= John Hertz (fan) =

Science Fiction Fan

John Frederick Hertz is a California lawyer and long-time Los Angeles, California science fiction fan.

== Early life and education ==
Hertz came to the Los Angeles area in the late 1960s, after living in Chicago, New York City, San Francisco, and Seattle. He got his baccalaureate degree at Antioch College and graduated from the Northwestern University School of Law. He has been an attorney in California since 1982.

== Activity as a fan ==
Winner of the Big Heart Award at the 61st World Science Fiction Convention (Toronto, 2003), he is active in the fanzine community, publishing the fanzine Vanamonde. Four collections of his fanwriting have been published, West of the Moon (2002), Dancing and Joking (2005), On My Sleeve (2009), and Neither Complete nor Conclusive (2013). He was nominated for the Hugo Award for Best Fan Writer in 2006, 2007, and 2009. His poem "That hill -- a giant" was awarded third place in the 2020 Dwarf Stars Awards (for science fiction poetry of ten lines or less).

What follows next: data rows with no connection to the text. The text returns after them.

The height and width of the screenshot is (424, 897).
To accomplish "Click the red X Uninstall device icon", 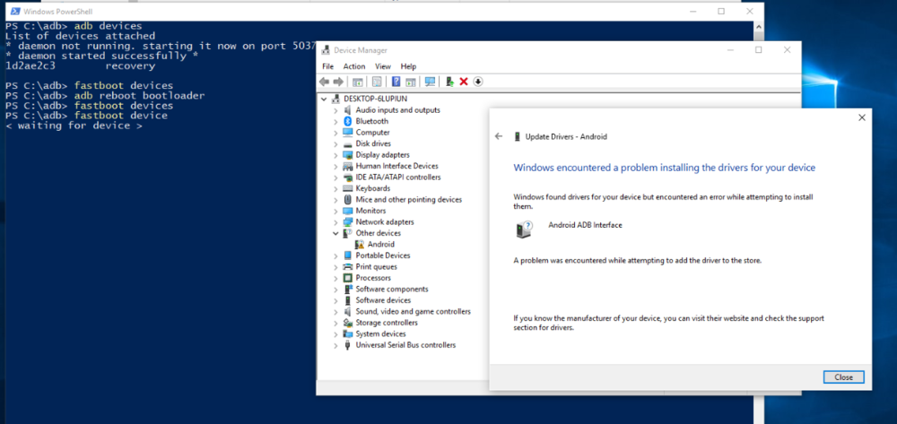I will pyautogui.click(x=464, y=82).
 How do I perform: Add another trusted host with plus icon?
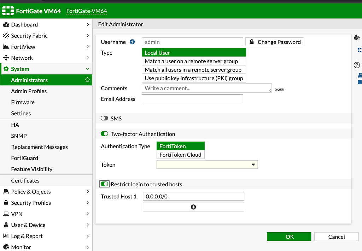[193, 207]
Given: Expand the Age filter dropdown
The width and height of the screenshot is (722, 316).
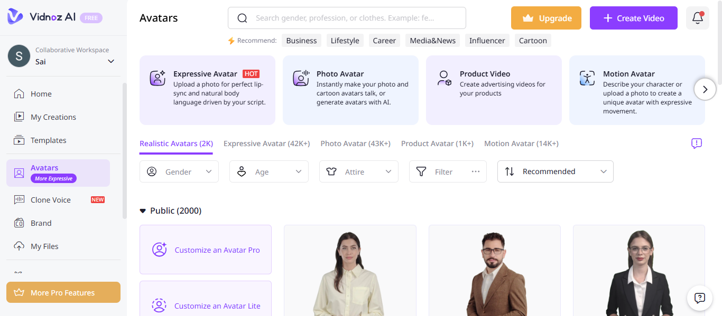Looking at the screenshot, I should click(x=269, y=171).
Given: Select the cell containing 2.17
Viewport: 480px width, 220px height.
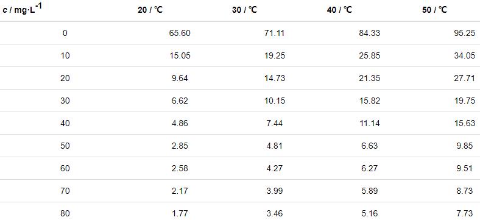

The fanzine Argentus (2004) contains an interview with Larry Niven's fictional character, Hanville Svetz, co-authored by Hertz and Niven.

At conventions, Hertz can be found moderating panels, leading Art Show tours, or judging the costume competition called the Masquerade.

He is also renowned for his stewardship of Regency dance. Hertz has perpetuated the Regency dance tradition at science fiction conventions in the United States since the 1980s, with the practice continuing to the present day. Hertz currently instructs dance workshops and choreographs balls across the nation, and has written an article on Regency era dancing, included in the West of the Moon collection. He also wrote The Tenor of Terpsichore: Or Dances in the Fashion of the English Regency as Done By Certain Modern Admirers of the Same.

Hertz serves as one of the Rotsler Award judges.

In 2007 he was sent by the one-time fund HANA (Hertz Across to Nippon Alliance) to Nippon 2007, the first World Science Fiction Convention to be held in Asia. He was the 2010 Down Under Fan Fund delegate to Aussiecon 4, the fourth World Science Fiction Convention to be held in Australia.

He was Fan Guest of Honor at Lunacon44 in 2001, Westercon 57 in 2004, Loscon 38 in 2011 and Special Guest at Boskone 50 in 2013.